Museum and Collector Specialties Company

COMPANY HISTORY

Museum & Collector Specialties is a part-time “hobby” business designed to serve individuals and institutions involved in the avocational or interpretative use of historic field artillery. 

In one form or another we have been working with historic field artillery since 1959. Our concern for practical and safety issues relating to the use of historic artillery prompted publication of the first modern comprehensive users guide for muzzle-loading artillery in 1970, The Complete Cannoneer.  Over the past forty years we have owned, repaired, restored, or re-created more than fifty historic field guns , their carriages and support vehicles. In most cases we have assessed their firing and maneuver characteristics as well. In this process we have learned quite a bit and can share some of this with others through a supply catalog for gun carriage castings and replacement parts. The product line is over 250 parts for US field gun carriages from Rev War to 1918 and is occasionally revised. The parts we offer are new castings, taken directly off of original surviving parts. Our thirty-four page Gun Carriage Castings Catalog is frequently revised as we restore or re-create additional original carriage types. 

Over the years we have contributed articles to the Muzzle-Loading Artilleryman Magazine, primarily on topics of safety, gun tube construction, and gun carriages. For those who are seriously interested we can provide photo copies of our dissection of some modern made cannon barrels, which we feel do not come up to traditional design standards.

Our interest in historic artillery focuses much more on historic field gun carriages than on the gun tubes. For many years the ballistics of cannon tubes changed very little, their impact on history came from changes in mobility resulting in improved carriage engineering. For an introduction to this topic we have provided an article on the subject originally printed in the Artilleryman Magazine , (Summer 1994), titled US Field Gun Carriages-Their History and Evolution.

We welcome additions to our Data Base Survey of Surviving Wooden Field Gun Carriages. Please use the form provided at the end of the article above, if possible, and forward by email or regular mail.

We maintain an ongoing research interest in one particular historic artillery unit.

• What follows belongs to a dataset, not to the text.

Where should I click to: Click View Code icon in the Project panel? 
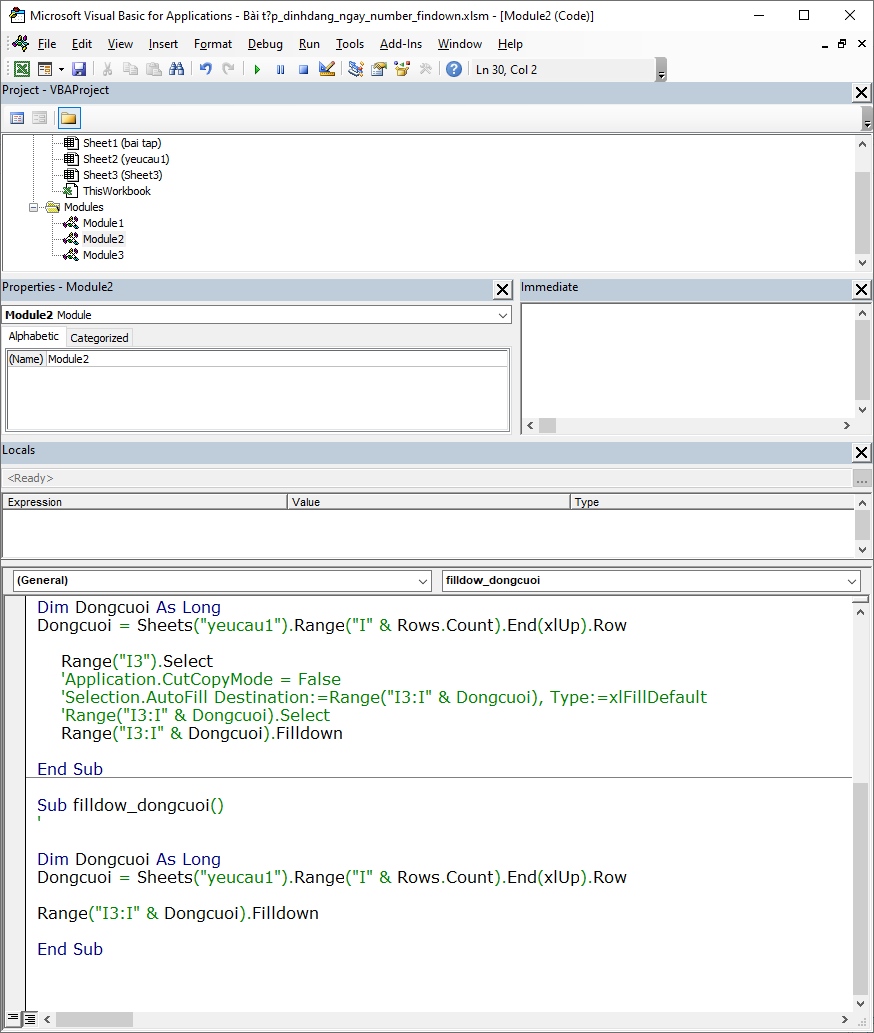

Loomis’ Battery, lst Michigan Light Artillery (Battery A) was the first battery organized from Michigan during the Civil War.

We researched this unit for a thesis topic many years ago and continue to collect information on individuals who served in this wartime organization. Our collection includes over 125 images of battery veterans which can be shared with those who have a genealogical or other interest. In turn we are interested in knowing further details about the individuals who served in this battery.